Tatsyana «Tanya» Hatsura-Yavorskaya, (nella foto in Ucraina) fondatrice d’un festival del film sui diritti umani da molto tempo, per le sue attività, è tenuta sotto controllo dagli uomini di Lukašenko, il Presidente della Bielorussia. È stata costretta a lasciare la sua casa, per questo motivo va ad abitare da un’amica e resiste per mesi, sebbene il marito e il figlio siano già scappati in Ucraina. Quando la situazione diventa davvero insostenibile, Tanya raggiunge i suoi familiari in Ucraina e cerca di aiutare la popolazione locale che nel frattempo è sotto assedio dei russi. Tanya resiste fin che può, fa quel che può, e in nome della lotta rimane nel suo paese per mesi, nonostante le manchi il figlio. Poi, ad un certo punto, non le resta che fuggire e ce lo racconta dilaniata dai sensi di colpa.

E poi c’è la storia di Darya Rublevskaya, una giovane attivista che lavora per il centro Viasna per i diritti umani. Quando diverse sue colleghe vengono arrestate e condannate anche a 15 anni di carcere, Darya scappa in Lituania, e anche lei, lontana dal suo paese cerca in tutti i modi di lottare affinché un giorno ci possa essere una democrazia nel suo paese, sensibilizzando sul tema giovani studenti universitari.

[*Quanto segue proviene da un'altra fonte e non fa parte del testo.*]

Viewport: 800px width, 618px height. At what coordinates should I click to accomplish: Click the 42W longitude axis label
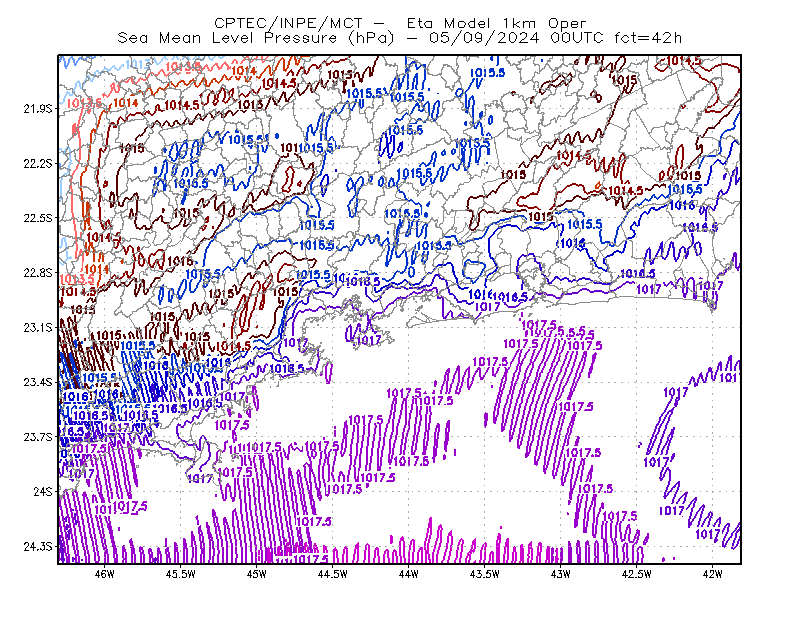point(712,574)
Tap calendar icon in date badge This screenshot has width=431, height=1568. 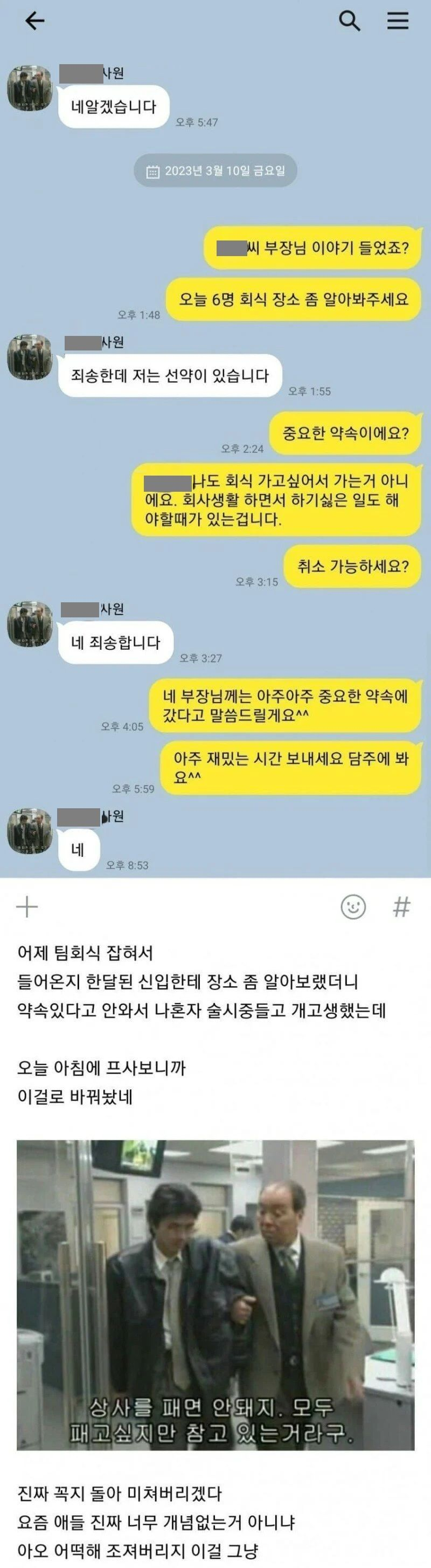152,171
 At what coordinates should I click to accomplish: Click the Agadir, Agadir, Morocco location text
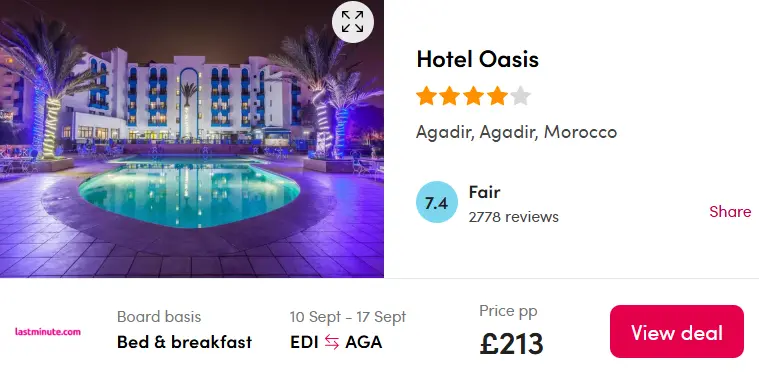click(x=516, y=132)
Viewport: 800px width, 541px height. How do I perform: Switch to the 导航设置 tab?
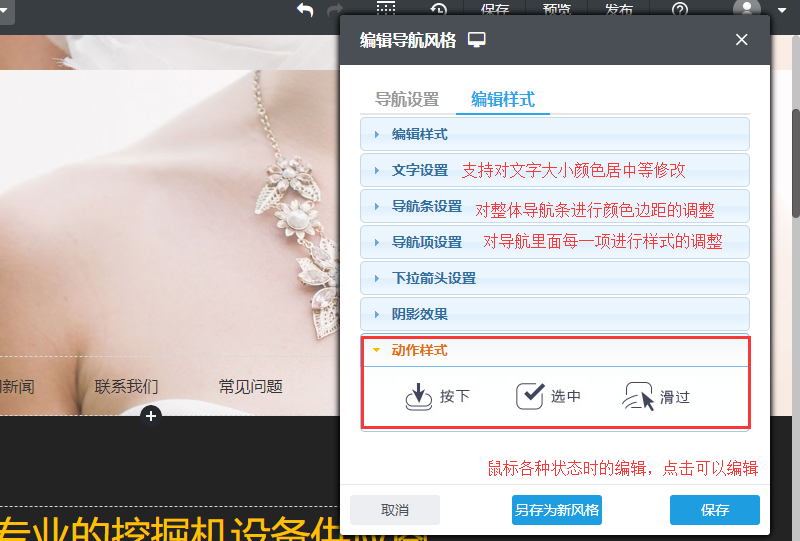coord(407,99)
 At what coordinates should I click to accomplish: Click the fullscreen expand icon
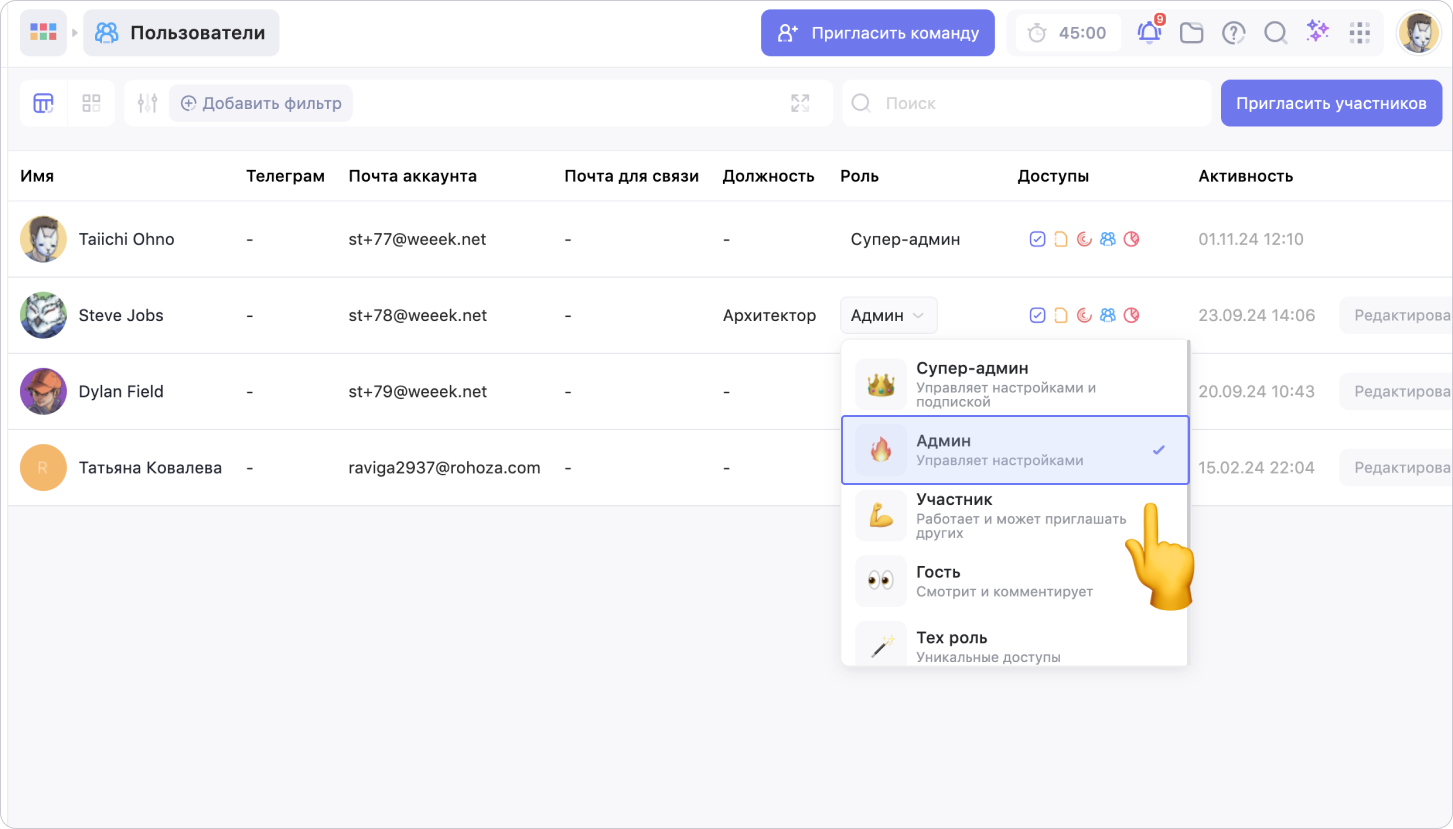(800, 103)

Un film, quello di Juliane Tutein, che ci fa conoscere meglio la Bielorussia, il suo presidente, Aleksandr Lukašenko, e il cambiamento radicale apportato da quest’ultimo nel paese, soprattutto dal febbraio 2022, quando, con l’invasione della Russia in Ucraina, anche in Bielorussia si sono intensificate le repressioni e le intimidazioni contro la società civile e, di fatto, le ONG, che vi operavano, sono dovute andare via. Un monito per tutti il film di Tutein: quanto sia essenziale lottare per la democrazia nel proprio paese, per i popoli dei paesi confinanti e rimanere vigili affinché le attuali democrazie non si trasformino in dittature.